▶ [Document passage]:
..........

How one guy accidentally hacked all a company’s robot vacuums
Source: Android Authority

TL;DR
- A DJI Romo vacuum owner tried to code an app to control his vacuum with a PS5 controller.
- Insufficient authentication let him access data streams from the entire fleet of DJI vacuums.
- DJI has patched the major security hole, but other issues (e.g., camera‑feed PIN override) remain.
The Hack
Sammy Azdoufal wanted to drive his DJI Romo vacuum using a PS5 controller. He used Anthropic’s Claude Code to analyze the official DJI app and reverse‑engineer the communication protocol. Claude succeeded, but the resulting tool could control all DJI vacuums—and even the company’s power stations—because the authentication token it extracted was not device‑specific.
Azdoufal told The Verge about his experience: the remote‑vacuum‑control app suddenly displayed floor‑plan scans and live camera feeds from strangers’ devices located thousands of miles away.
Technical Details
- Protocol: The devices communicate with DJI’s servers via the MQTT protocol.

..........

▶ [Goal of the exercise]: Extend the article on the DJI robot vacuum security flaw, beginning after its final line.

▶ [Data listing]:
..........

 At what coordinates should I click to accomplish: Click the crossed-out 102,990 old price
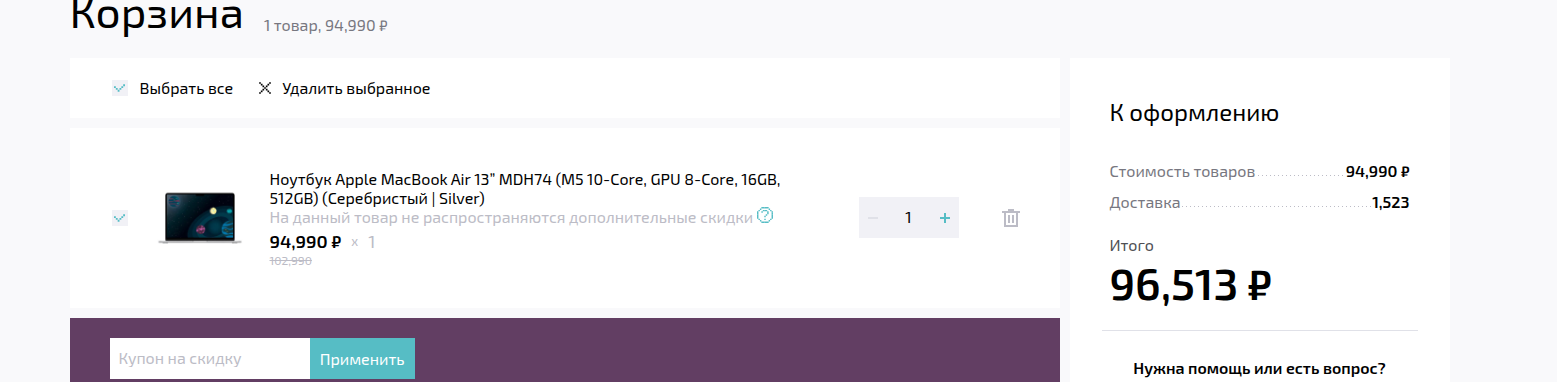click(x=291, y=261)
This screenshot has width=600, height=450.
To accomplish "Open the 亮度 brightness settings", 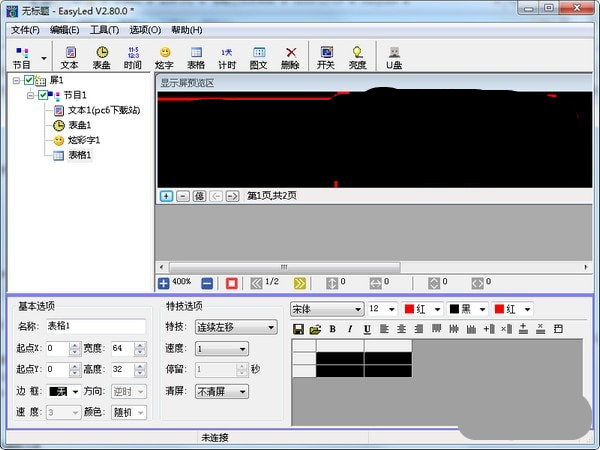I will click(x=357, y=57).
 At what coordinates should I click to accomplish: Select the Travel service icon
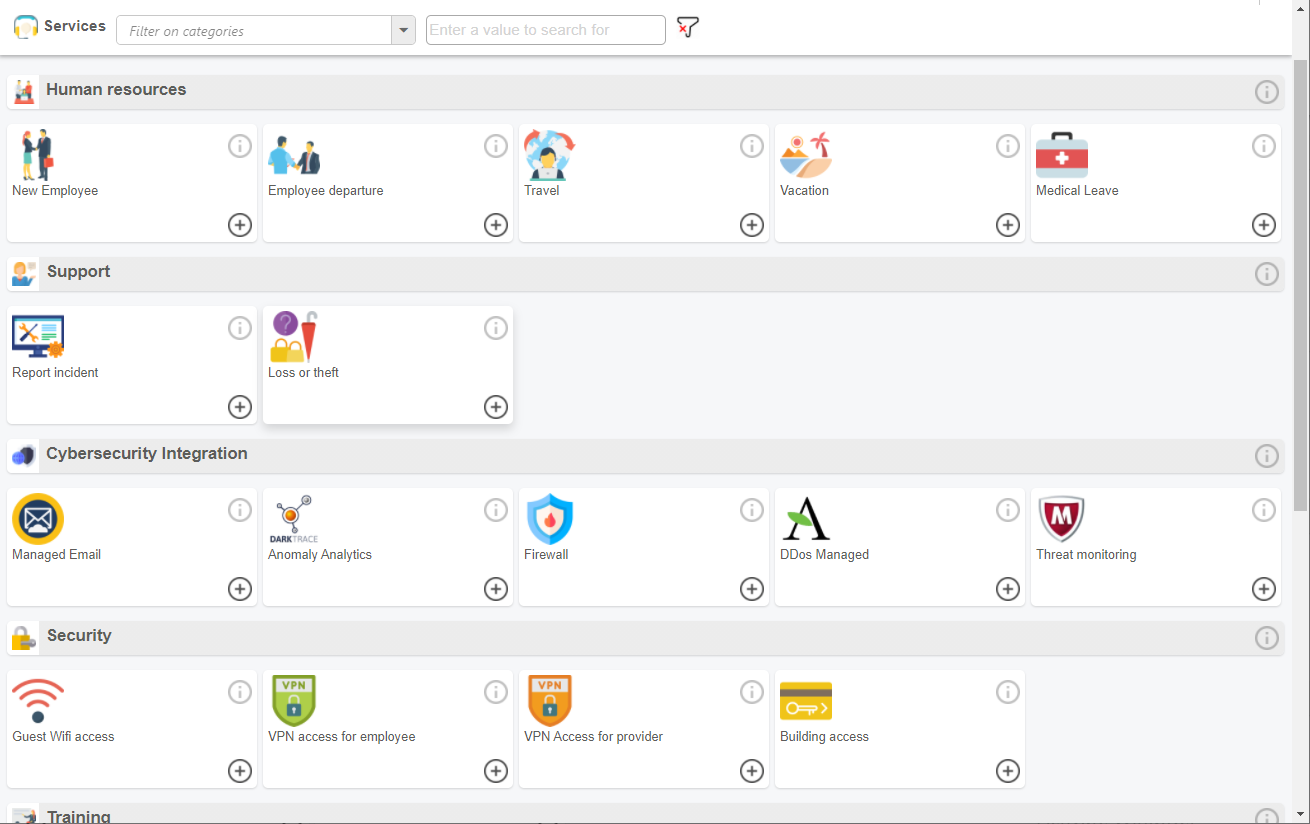(x=547, y=155)
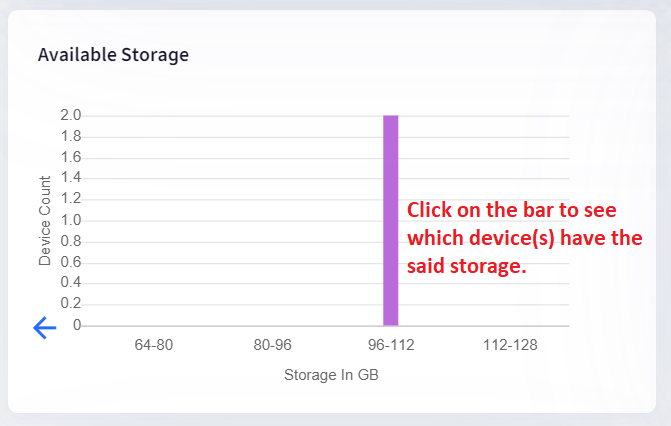This screenshot has width=671, height=426.
Task: Click the Device Count axis title
Action: point(45,220)
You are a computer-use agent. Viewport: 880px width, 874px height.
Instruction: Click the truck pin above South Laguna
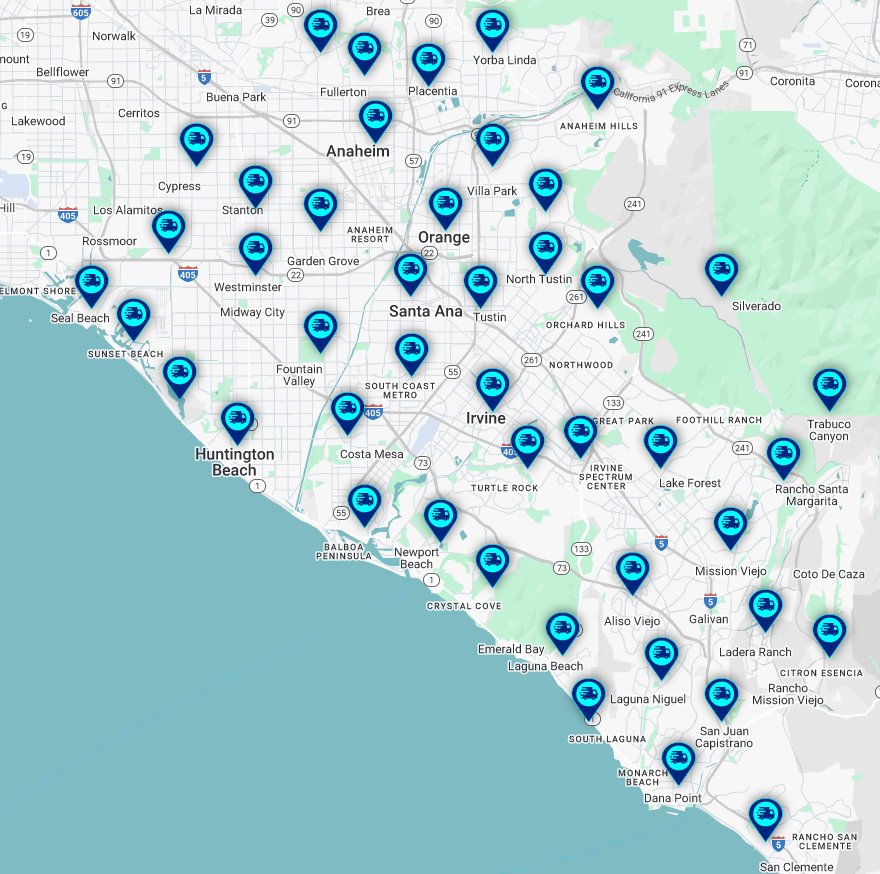pos(588,696)
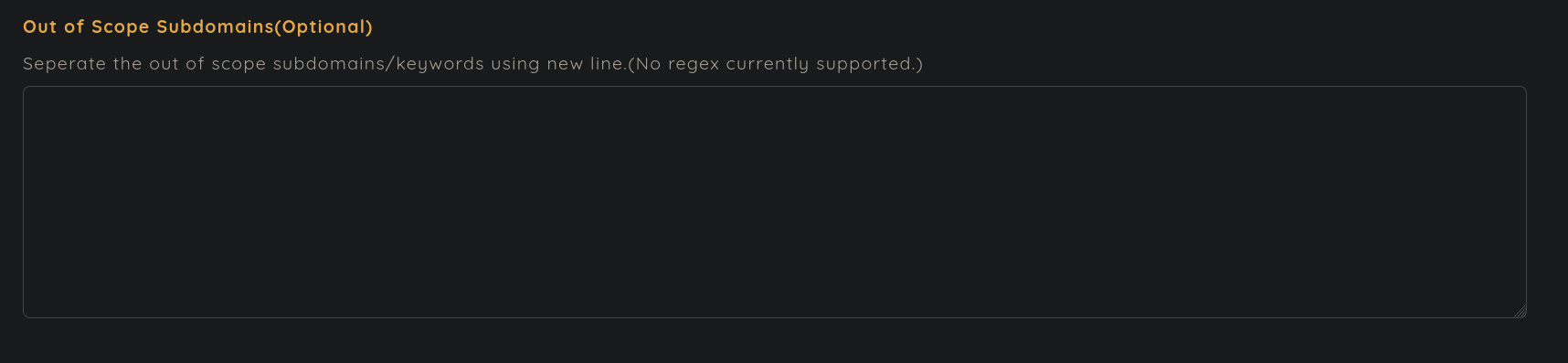Click the word 'Optional' in the orange heading
1568x363 pixels.
[x=323, y=27]
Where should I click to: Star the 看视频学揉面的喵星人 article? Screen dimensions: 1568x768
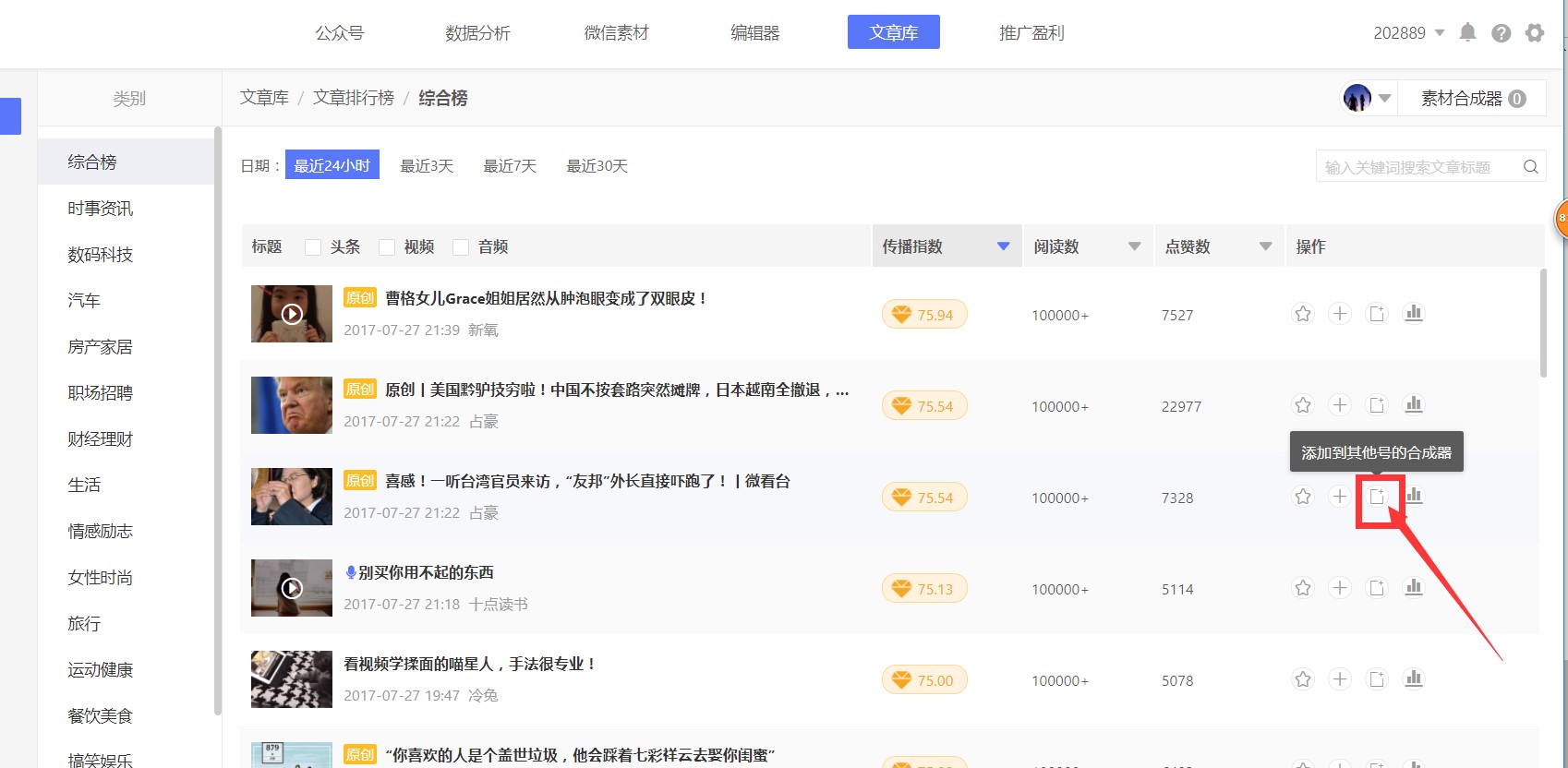pyautogui.click(x=1302, y=679)
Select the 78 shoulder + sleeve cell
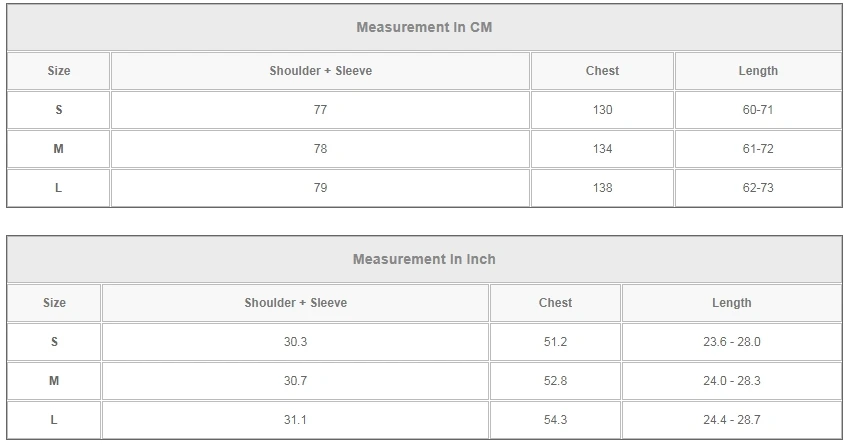 tap(320, 149)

..........

▶ [Expected answer]:
- Authentication flaw: DJI issued a single authentication token that was not bound to an individual vacuum. Possessing that token allowed unrestricted access to any device linked to the service.
- Data exposed: Floor‑plan maps, live camera streams, and other telemetry from all users’ vacuums and power stations.
Impact and DJI’s Response
- Patch: DJI has since closed the primary loophole, preventing users from accessing other people’s devices with a stolen token.
- Remaining issues: Some vulnerabilities persist, such as the ability to override the PIN required to view vacuum camera feeds. These were discovered because the AI‑generated app exposed more functionality than intended.